Items from a dataset:
◆ ◆ ◆ ◆ ◆
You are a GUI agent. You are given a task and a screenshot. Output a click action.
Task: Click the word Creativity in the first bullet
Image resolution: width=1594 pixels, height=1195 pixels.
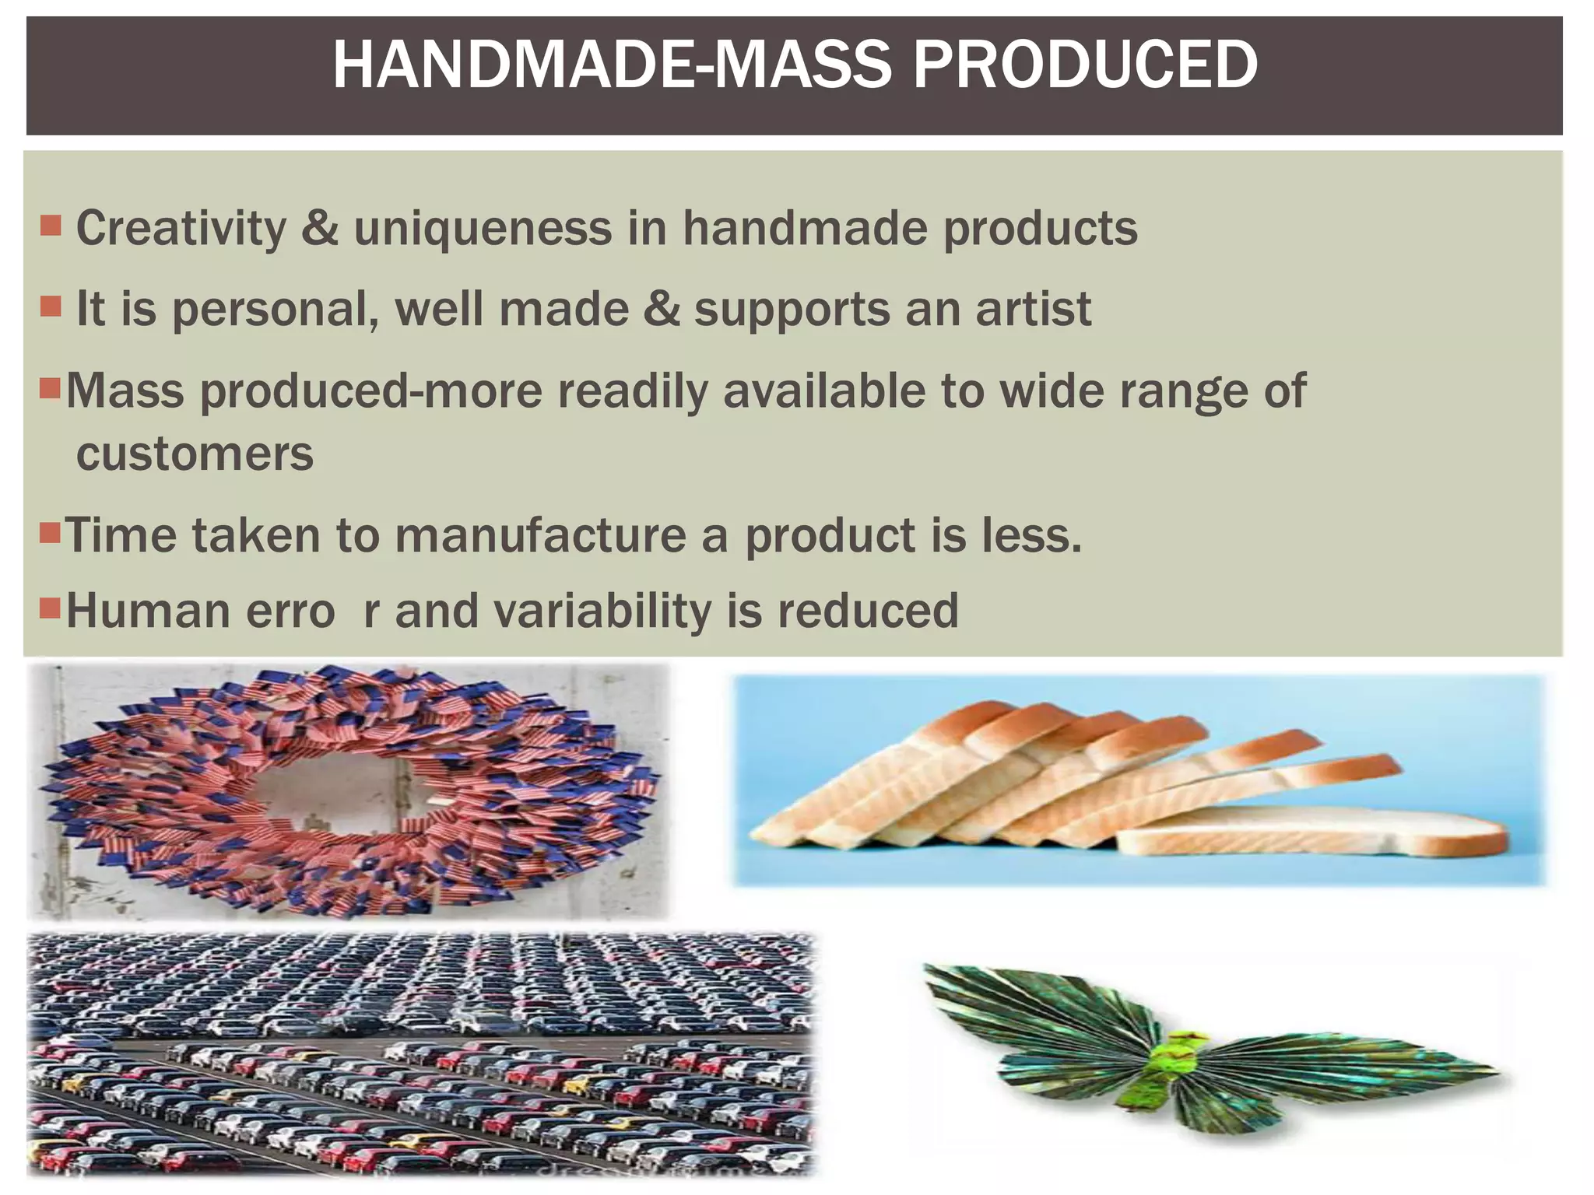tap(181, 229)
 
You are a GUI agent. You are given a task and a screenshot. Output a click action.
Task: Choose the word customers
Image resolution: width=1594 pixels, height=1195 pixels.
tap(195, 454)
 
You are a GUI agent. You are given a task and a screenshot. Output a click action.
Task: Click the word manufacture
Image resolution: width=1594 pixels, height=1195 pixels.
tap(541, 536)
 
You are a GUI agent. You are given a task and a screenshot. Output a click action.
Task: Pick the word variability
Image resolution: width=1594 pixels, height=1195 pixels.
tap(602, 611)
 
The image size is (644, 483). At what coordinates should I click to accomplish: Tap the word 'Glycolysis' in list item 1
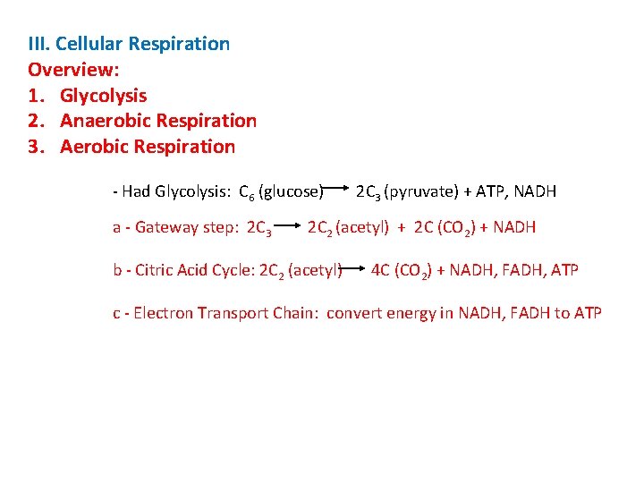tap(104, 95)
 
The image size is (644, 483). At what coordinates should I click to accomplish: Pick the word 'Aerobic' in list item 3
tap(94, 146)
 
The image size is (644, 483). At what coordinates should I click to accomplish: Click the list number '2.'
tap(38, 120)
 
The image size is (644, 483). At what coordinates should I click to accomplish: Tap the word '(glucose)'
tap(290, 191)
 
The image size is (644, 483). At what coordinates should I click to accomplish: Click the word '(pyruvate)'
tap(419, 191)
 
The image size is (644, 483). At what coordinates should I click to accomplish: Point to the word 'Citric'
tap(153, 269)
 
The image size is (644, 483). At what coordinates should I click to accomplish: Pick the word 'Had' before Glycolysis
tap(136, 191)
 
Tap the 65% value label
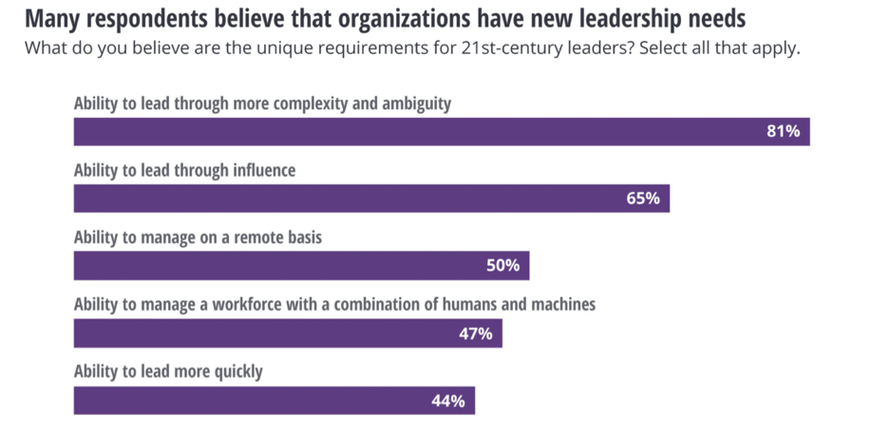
◆ ◆ ◆ ◆ ◆
Reproduce the stretch of rows from the line containing "the word '(glucose)'" through the end of the rows, unchanged. Leave the pictures out.

WRITTEN SOLUTION:
The image size is (644, 483). At what coordinates should I click to accomplish: Tap the word '(glucose)'
tap(290, 191)
 
The image size is (644, 483). At what coordinates should I click to accomplish: Click the word '(pyruvate)'
tap(419, 191)
 
The image size is (644, 483). At what coordinates should I click to accomplish: Point to the word 'Citric'
tap(153, 269)
 
The image size is (644, 483). At what coordinates should I click to accomplish: Pick the word 'Had' before Glycolysis
tap(136, 191)
 
Tap the 65% value label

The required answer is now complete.